第八章
誰知無末卻忽然伸出一隻大手抓住她的胳膊,火熱的眸子直盯著她瞧。
她只覺得臉燙得厲害,只好低頭不去看他,可是目光卻恰好落到他光落的胸膛上,在那裡有一滴晶瑩的汗珠正順著他光滑的紋理往下流淌,最後流淌到了羊皮褲上扎著的麻繩腰帶那裡,消失了……
她頓感意亂,小聲抱怨說:「這麼大冷的天,你不穿衣服!」
無末卻不理會穿衣服不穿衣服,啞聲問道:「剛才……剛才那個人,是你心愛的人嗎?」
半夏輕輕搖頭,小聲說:「不是……」半夏低頭看自己手腕。
自己的手腕被他的大手緊緊握著,竟然顯得有幾分纖細和白皙。她試圖抽回,可是抽不動,他的手就是鐵鉗子,箍住了根本不放開。
無末艱難地嚥了口唾沫潤溼下乾澀的喉嚨,剛毅的臉龐竟然開始泛紅,說話也有點結巴:「前幾日幫你鋤地的那個……才是你心愛的人?」
半夏再次搖了搖頭,鼓起勇氣抬起頭,兩頰嫣紅,很小聲地說:「不是……」
半夏重新低下頭,緊張地想,接下來他會問什麼,該不會是問誰是自己心愛的人吧?那自己該怎麼回答?說就是你嗎?那樣會不會太突然?半夏心中紛亂雜陳,不知如何是好。
可是誰知道無末卻一直沉默不語,最後當半夏終於按捺不住抬起頭看他時,他竟然呆呆地愣在那裡。
半夏既羞澀又覺得納悶。
無末望著半夏含水的眸子裡那隱約的期待,心中卻是越發覺得苦澀。他嘴唇動了動,想開口說些什麼,可是忽然間彷彿想起了什麼,猛地放開緊抓住半夏的手,徑自往後退了幾步。
半夏沉浸在濃情蜜意中,是萬沒想到有這變化,疑惑地望著目光中充滿掙扎的無末:「你,你怎麼了?」
無末艱難地搖了搖頭,悶聲說:「我沒事,我走了。」
說完竟然扭頭闊步而去,連地上的斧頭都不要了!
迎春走了後,忍冬很是不捨,整個一天都無精打采的,連飯都懶得吃,只是躺在裡屋炕上發呆。半夏心中嘆息,自己做好飯菜,先服侍爹爹吃下,又端過去給妹妹忍冬吃。

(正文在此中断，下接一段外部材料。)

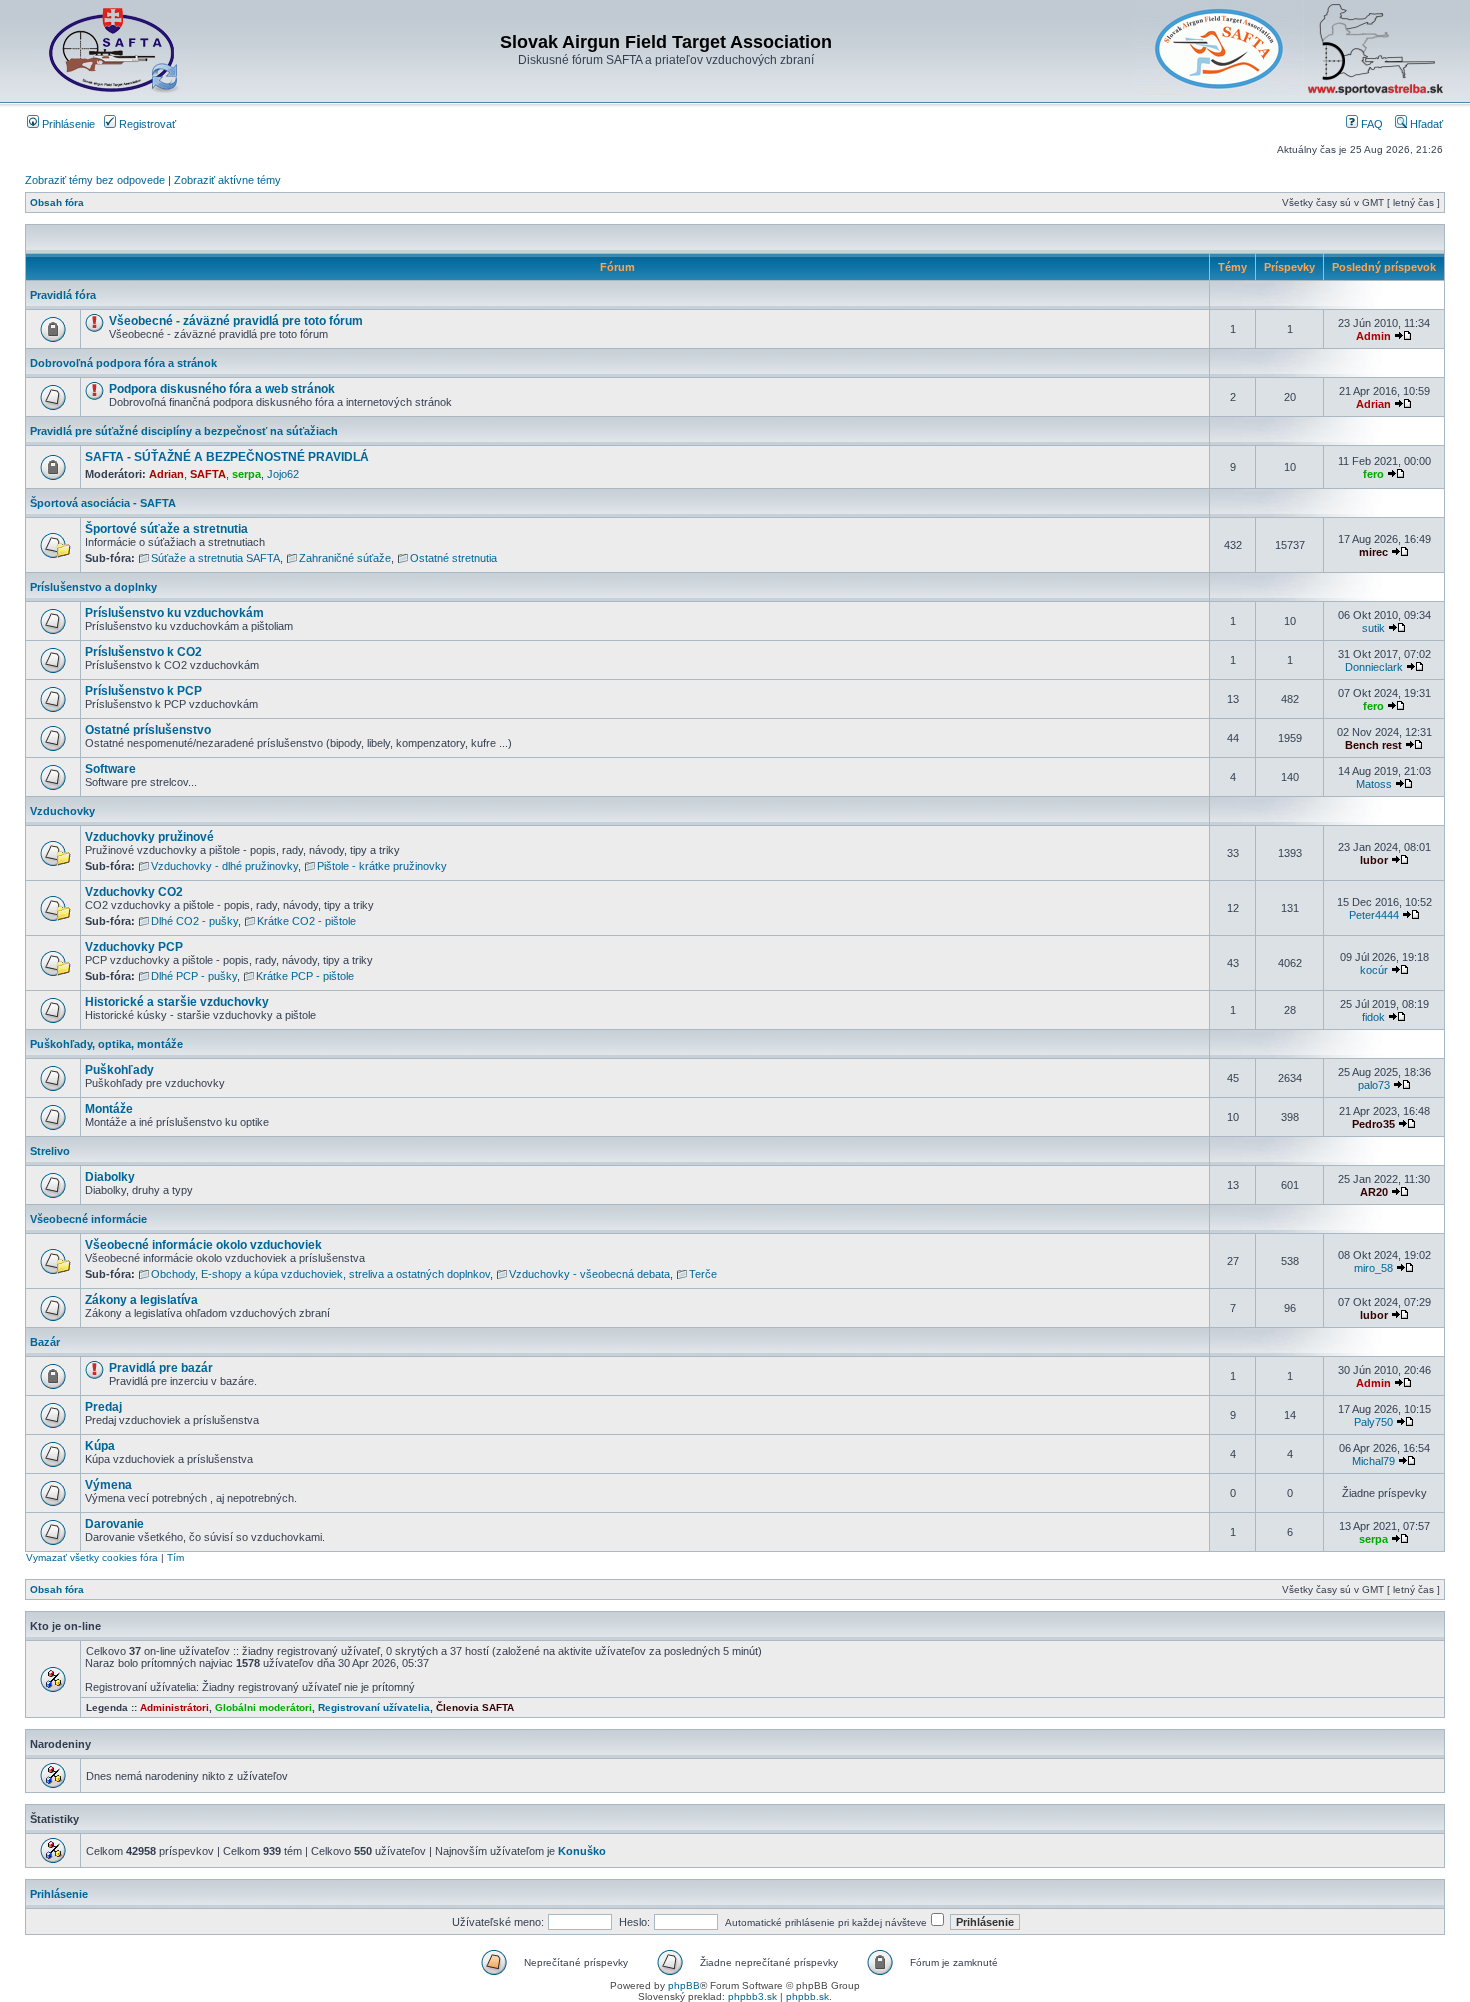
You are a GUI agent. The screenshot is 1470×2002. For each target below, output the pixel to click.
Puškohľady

忍冬眼睛都紅了,拉著半夏的手說知心話:「姐姐,我就是心裡堵,為什麼爹爹不可以留下大姐呢?」
半夏不忍多說,只是安慰忍冬道:「家有家規,爹爹有爹爹的難處。」
忍冬流著淚說:「可是爹爹怎麼不為我們著想呢。我就要嫁給木羊了,木羊以後可是要當族長的,我如果連個像樣的嫁妝都沒有,那是給他丟臉面。」
半夏替她擦掉眼淚,柔聲道:「沒關係的,村裡人知道咱們家的情況,不會笑話你的。」
忍冬還是邁不過心裡的坎,悶悶地說:「一輩子就一次的事,誰不想風光一點啊。」
半夏摸摸她的腦袋:「相信木羊,也要相信族長,他們不會讓你失望的。」
忍冬這才心裡稍微好受,在半夏的勸說下端起剛才的石碗開始吃飯。
勸過妹妹後,半夏又過來安慰爹爹,她知道爹爹對三個女兒都愛若珍寶,姐姐這次回來,爹爹雖說面上氣惱,但心裡
肯定不好受。
當下父女兩個說了一會兒話,爹爹這才說:「若是她說得是真話,倒是可以去族長那裡,看看他的意思。」
半夏心中暗暗皺眉,但想著父女情深,爹爹到底是要求族長讓迎春留下的了。但只是不知道她這一留下,又要給望族人帶來什麼樣的風波。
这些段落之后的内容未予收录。